There are costs associated with the recognition of storytelling in the so-called “hard” sciences. Carl Sagan, for example, was denied tenure in Harvard perhaps because of his overt popularity as a TV personality. Oliver Sacks is judged by many a critic a literary author rather than a scientist. Michio Kaku and Brian Greene have popularized quantum mechanics, and some argue that the way that these scientists have articulated theoretical physics somehow can make the public understand legitimate science as one would science fiction.
The list goes on.
It is well to us, folks invested in researching and providing insights into language and learning, to disclose the ethics of our work. And we need to do so with the necessary humility to recognize the limitations of our senses and the methods that we use, indeed, our very imagination. We need to do so to transcend these shortcomings of social science research. We have nothing to prove but the uniqueness of the stories that our experiments tell and how they can advance the lives of others. It is time to take the outliers into consideration in an attempt to understand what makes them fall out of the process of analysis, what makes them unfit to count. For as mathematicians will recognize, there is no rigid mathematical definition of what makes up an outlier. Outliers depend on context and how distribution and means of measurement occur. Determining whether an observation counts as an outlier is a subjective exercise.

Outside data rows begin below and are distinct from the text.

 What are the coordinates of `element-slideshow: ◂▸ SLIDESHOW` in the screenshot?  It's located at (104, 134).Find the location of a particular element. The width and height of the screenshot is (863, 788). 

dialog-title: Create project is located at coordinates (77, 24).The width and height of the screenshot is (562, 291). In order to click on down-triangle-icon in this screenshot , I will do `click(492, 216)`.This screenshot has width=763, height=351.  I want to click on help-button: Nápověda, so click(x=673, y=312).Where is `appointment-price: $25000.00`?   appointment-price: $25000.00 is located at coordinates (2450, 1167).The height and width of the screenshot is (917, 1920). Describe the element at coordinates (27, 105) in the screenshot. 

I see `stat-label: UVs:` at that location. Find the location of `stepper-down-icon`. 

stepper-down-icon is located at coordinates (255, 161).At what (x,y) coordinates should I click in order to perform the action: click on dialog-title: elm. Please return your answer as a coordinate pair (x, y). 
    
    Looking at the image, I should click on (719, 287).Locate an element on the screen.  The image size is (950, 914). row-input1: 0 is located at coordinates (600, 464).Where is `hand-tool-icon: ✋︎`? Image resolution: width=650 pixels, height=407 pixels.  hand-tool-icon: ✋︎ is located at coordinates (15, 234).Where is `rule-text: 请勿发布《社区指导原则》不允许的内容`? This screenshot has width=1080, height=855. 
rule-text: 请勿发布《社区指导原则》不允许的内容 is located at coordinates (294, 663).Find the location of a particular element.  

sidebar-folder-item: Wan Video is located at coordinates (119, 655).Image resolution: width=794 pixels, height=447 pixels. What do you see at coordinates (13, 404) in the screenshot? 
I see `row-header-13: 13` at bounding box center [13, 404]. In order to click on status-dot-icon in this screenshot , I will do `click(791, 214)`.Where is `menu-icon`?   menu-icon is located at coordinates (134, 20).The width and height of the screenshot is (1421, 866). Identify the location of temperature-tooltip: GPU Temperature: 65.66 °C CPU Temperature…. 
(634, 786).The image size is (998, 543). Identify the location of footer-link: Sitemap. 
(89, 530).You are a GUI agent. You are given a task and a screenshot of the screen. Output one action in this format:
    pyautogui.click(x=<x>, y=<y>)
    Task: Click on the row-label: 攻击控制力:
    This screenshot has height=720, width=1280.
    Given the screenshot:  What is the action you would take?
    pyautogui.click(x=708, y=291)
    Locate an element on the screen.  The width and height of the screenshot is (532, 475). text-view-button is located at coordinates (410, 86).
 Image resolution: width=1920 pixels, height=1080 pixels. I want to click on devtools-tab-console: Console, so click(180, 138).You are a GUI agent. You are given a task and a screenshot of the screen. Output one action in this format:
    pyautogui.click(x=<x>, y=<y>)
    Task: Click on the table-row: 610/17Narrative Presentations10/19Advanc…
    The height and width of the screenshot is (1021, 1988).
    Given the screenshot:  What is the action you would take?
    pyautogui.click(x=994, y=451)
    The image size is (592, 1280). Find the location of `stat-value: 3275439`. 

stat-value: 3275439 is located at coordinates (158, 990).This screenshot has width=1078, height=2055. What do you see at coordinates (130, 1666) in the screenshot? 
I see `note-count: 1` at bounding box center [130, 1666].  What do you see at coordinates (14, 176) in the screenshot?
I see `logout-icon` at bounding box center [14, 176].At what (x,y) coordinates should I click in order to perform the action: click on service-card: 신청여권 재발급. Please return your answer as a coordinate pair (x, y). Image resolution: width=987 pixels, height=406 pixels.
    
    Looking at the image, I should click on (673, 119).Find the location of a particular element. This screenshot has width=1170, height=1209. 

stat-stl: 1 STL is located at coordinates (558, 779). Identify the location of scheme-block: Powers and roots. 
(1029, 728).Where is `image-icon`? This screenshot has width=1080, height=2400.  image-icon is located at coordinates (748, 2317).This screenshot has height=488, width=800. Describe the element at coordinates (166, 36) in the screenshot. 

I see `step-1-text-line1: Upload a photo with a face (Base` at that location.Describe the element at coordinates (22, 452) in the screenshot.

Sometimes this exercise makes more sense than other instances given the conditions of our analyses.
While I think that the emerging redefinitions of linguistic phenomena are exciting — translingualism, metrolingualism, etc. — I often wonder about these terms and the ideologies that guide their description a priori. Ultimately, how this “thing” we frame a linguistic system as such, and under what circumstances we frame it, and we understand it as a system, i.e. repetition, predictability, etc., can tell us much about our creativity. And the slippage that occurs, those outliers, may be an interesting entry point for working from the edge of our knowledge.
What does not fit matters. It matters a lot.